Segment Start: Document section

William must follow the clues in Winter’s letters to solve his most important mystery yet: the human heart.

My Review

Do you think they still have a lost letters department at the Royal Mail? I would like to think they do, and I think it would be a job that I, myself would love, just like William Woolf.

Woolf reminded me of an academic such was the way in which Cullen described his appearance, in some ways he seemed older than he actually was.  A failed writer, he appeared to be a man who had slightly lost his way, become stuck in a rut, afraid to take a chance and move on.

He was a bit like his marriage, stale, lost in the minutiae of everyday life, two people drifting apart, not sure how or if they can bring it all back together.

Claire was William’s complete opposite, a high flying lawyer, resentful of William’s lack of ambition and their small flat. I did wonder if William or Claire or even both of them would frustrate me and that I would become inpatient, willing them to sort themselves out. Instead Cullen crafted a narrative that was both poignant and emotive. Both had their dilemmas, to stay or to go and it was only in the retelling of their separate journeys that you slowly began to understand them. It was William’s story that really stood out for me, his discovery of a series of love letters from the mysterious Winter, allowed me to really see who William was, as he dug deep within himself, questioning his life and his love for Claire.

Segment End: Document section
Segment Start: The data

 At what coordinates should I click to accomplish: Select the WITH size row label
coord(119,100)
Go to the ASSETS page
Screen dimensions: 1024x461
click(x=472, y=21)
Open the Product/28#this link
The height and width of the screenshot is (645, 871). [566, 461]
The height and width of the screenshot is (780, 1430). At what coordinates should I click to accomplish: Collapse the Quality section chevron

Segment End: The data
Segment Start: The data

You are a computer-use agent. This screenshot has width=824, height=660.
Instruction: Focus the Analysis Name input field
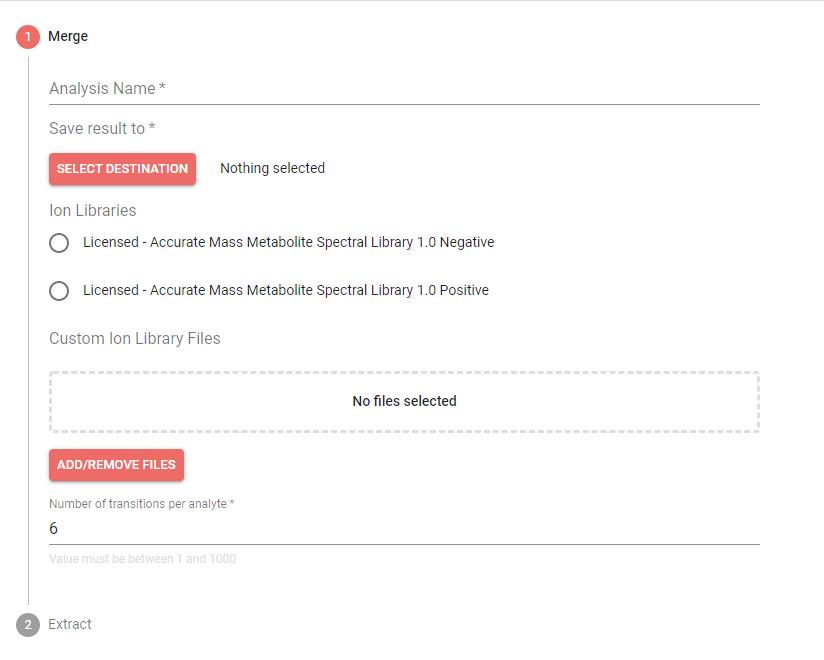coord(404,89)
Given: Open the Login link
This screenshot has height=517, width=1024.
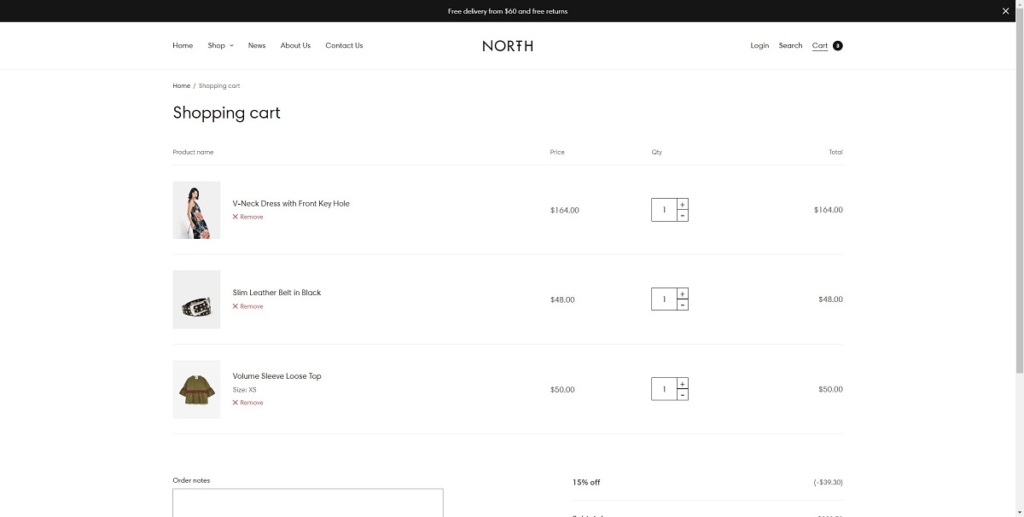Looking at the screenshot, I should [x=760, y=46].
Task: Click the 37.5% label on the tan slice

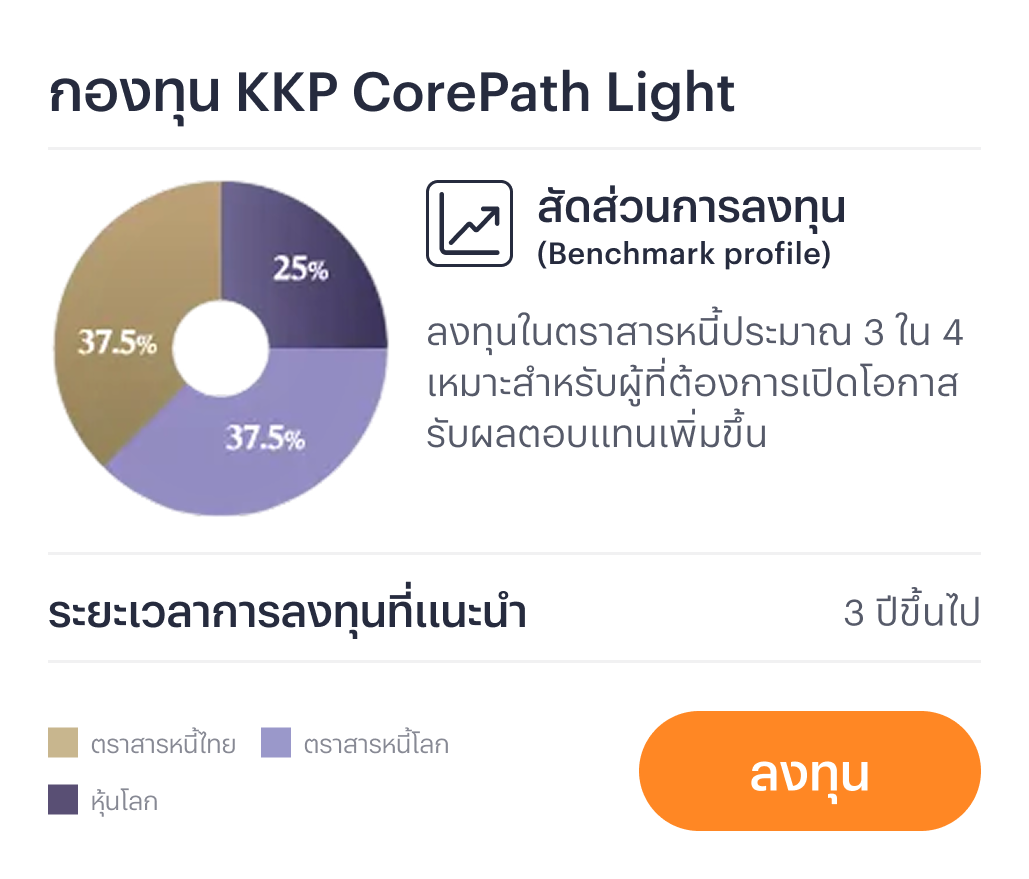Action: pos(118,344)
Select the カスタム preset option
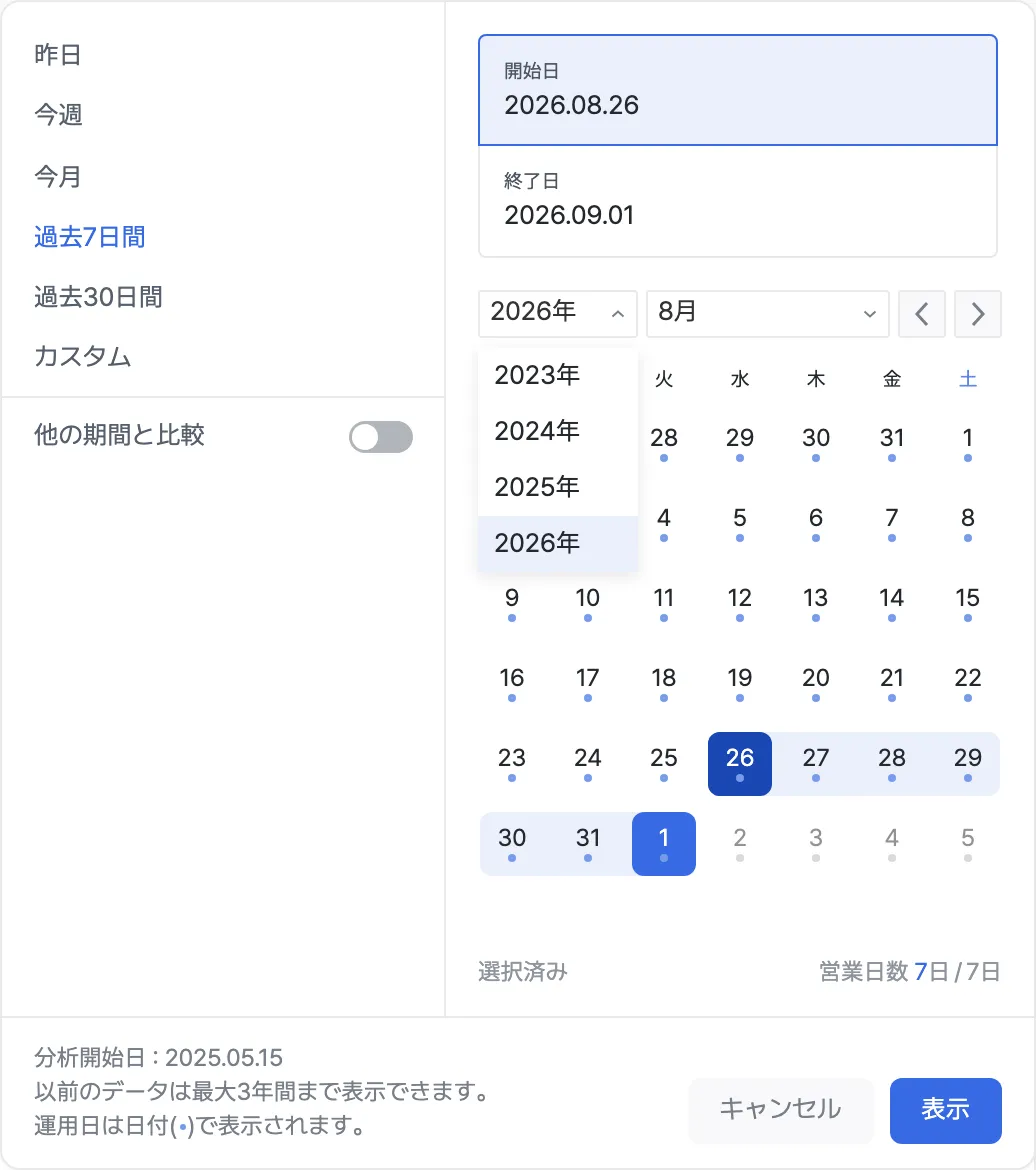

Segment End: The data

According to the book review, what is Claire's profession? These lines were drawn from a separate source.

She is a high-flying lawyer.